Copy every line of the items below, shifting each coordinate in the answers up by 137. Leave the pictures out.

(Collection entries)
┌──
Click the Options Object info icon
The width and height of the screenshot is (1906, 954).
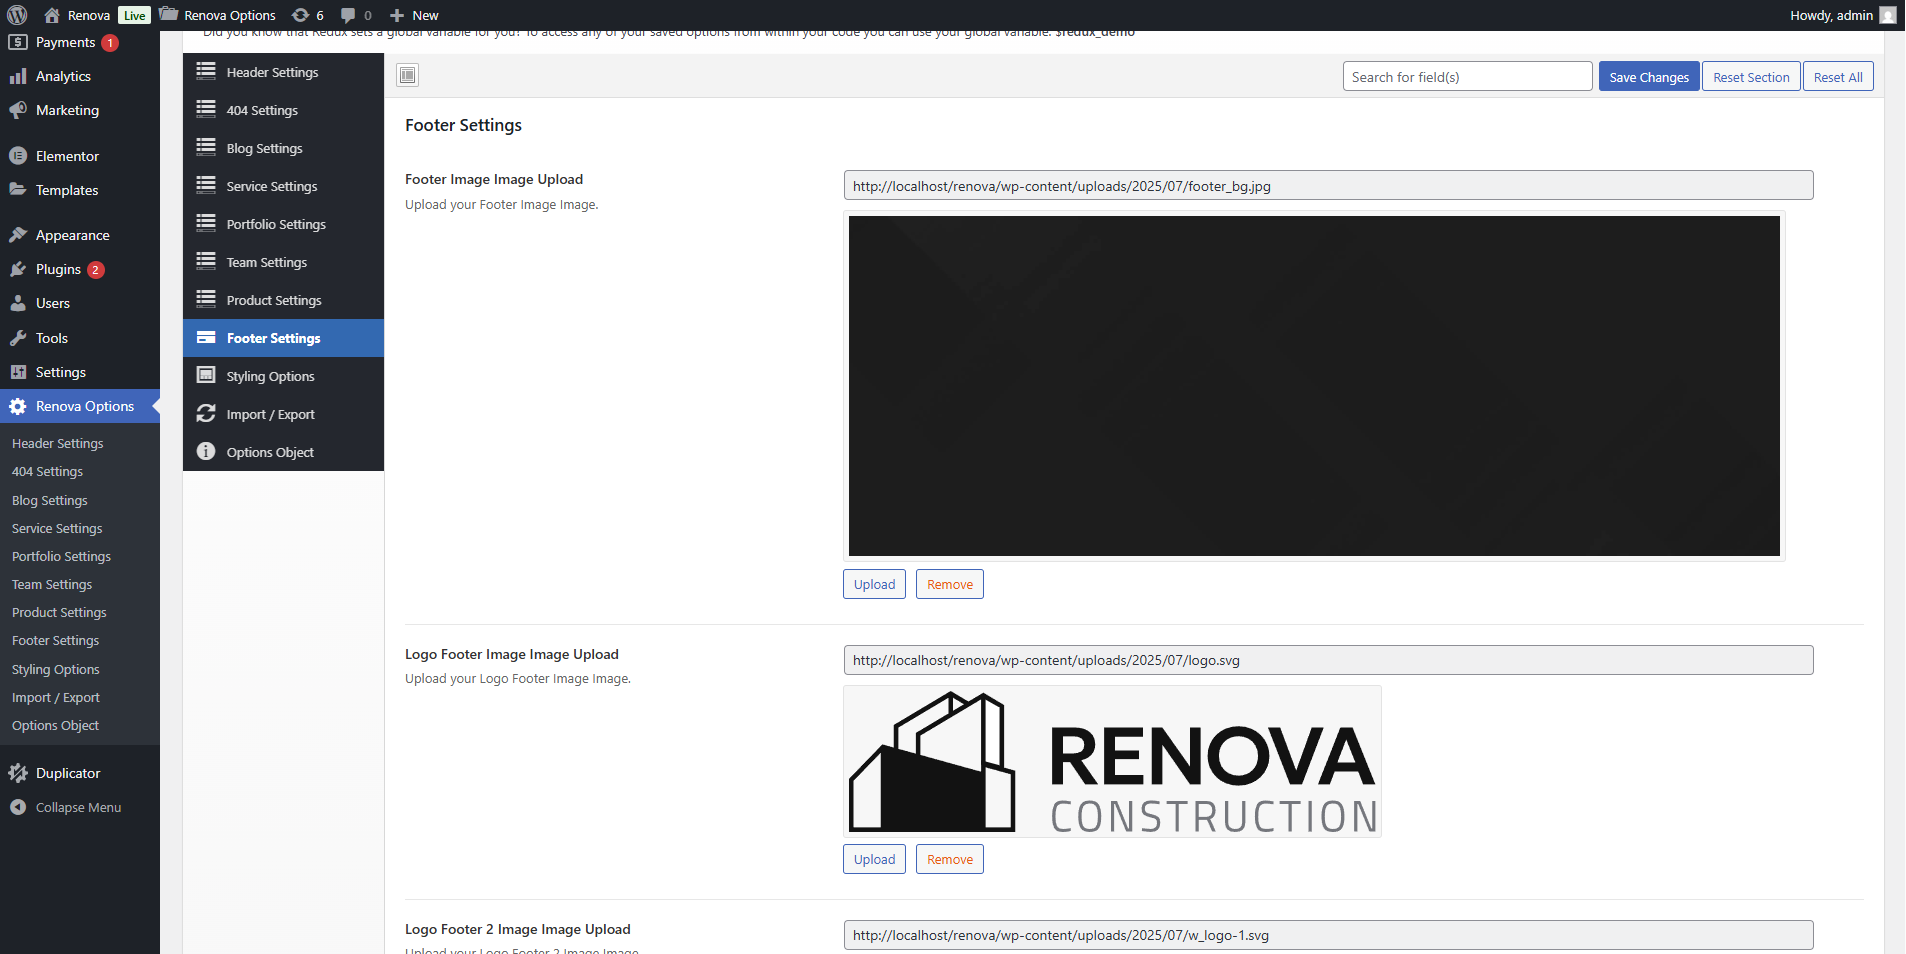point(206,452)
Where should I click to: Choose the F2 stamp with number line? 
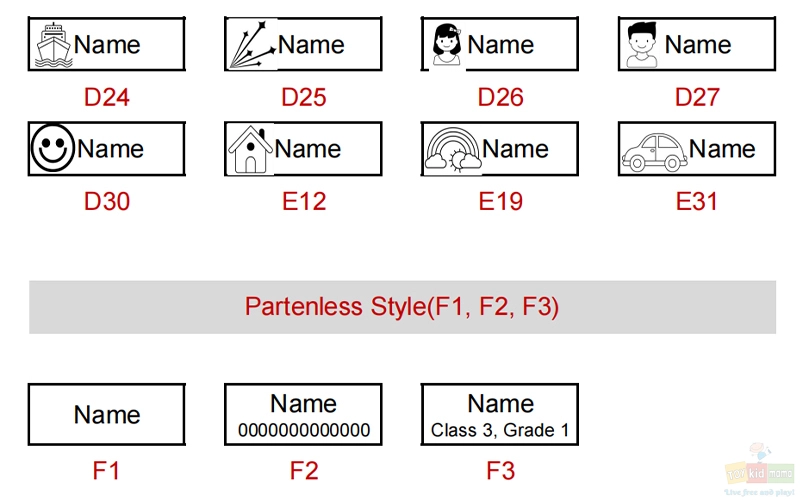304,414
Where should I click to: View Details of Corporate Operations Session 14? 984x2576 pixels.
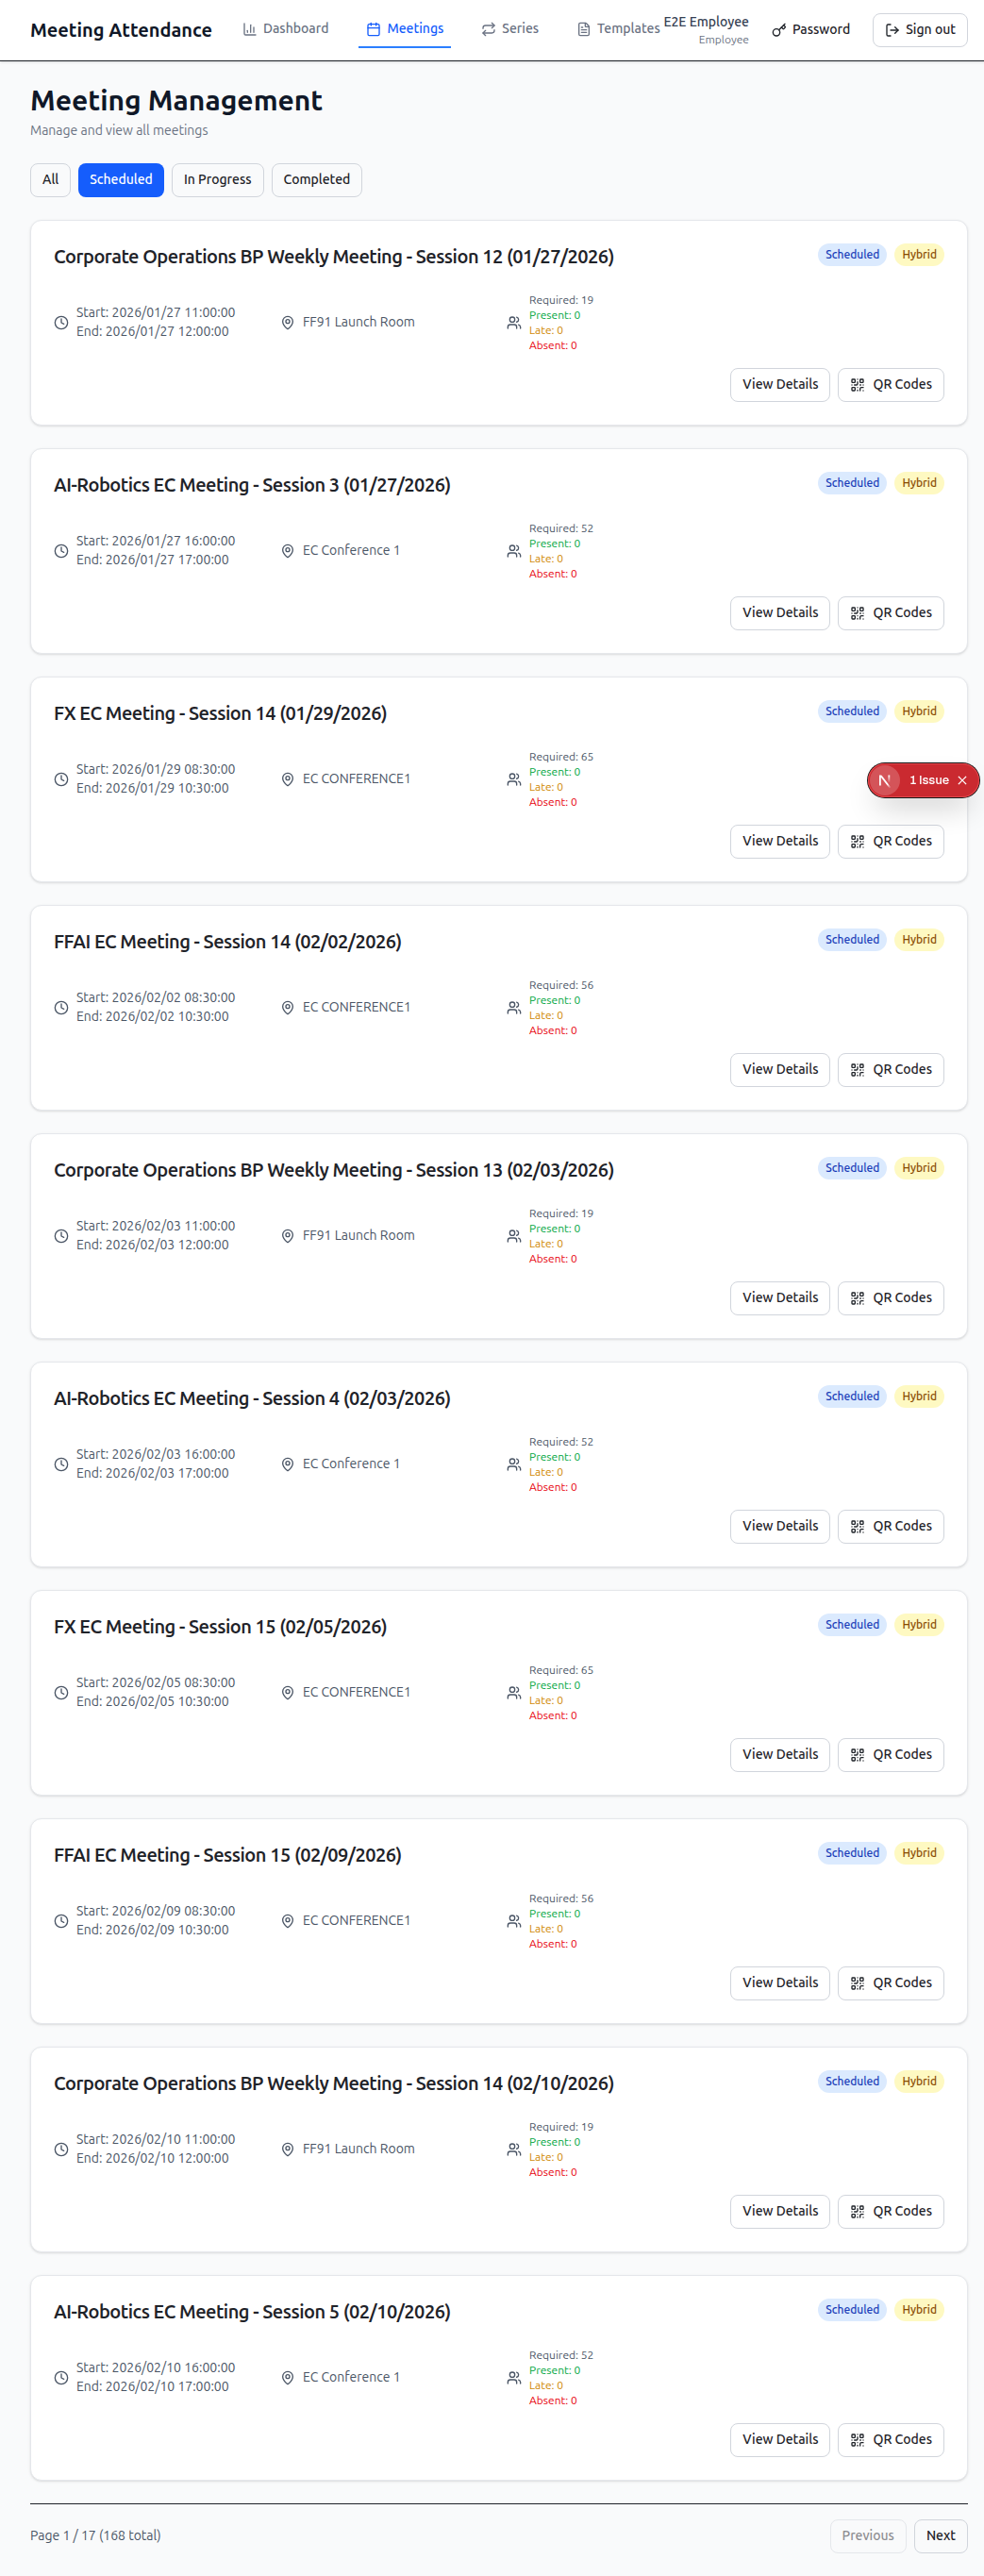click(780, 2212)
└──
*Written response:*
Click the Options Object info icon
The width and height of the screenshot is (1906, 954).
point(343,589)
Where should I click to: Choose the F2 stamp with number line? 
441,551
Where should I click to: View Details of Corporate Operations Session 14? 984x2576 pixels.
click(917, 2349)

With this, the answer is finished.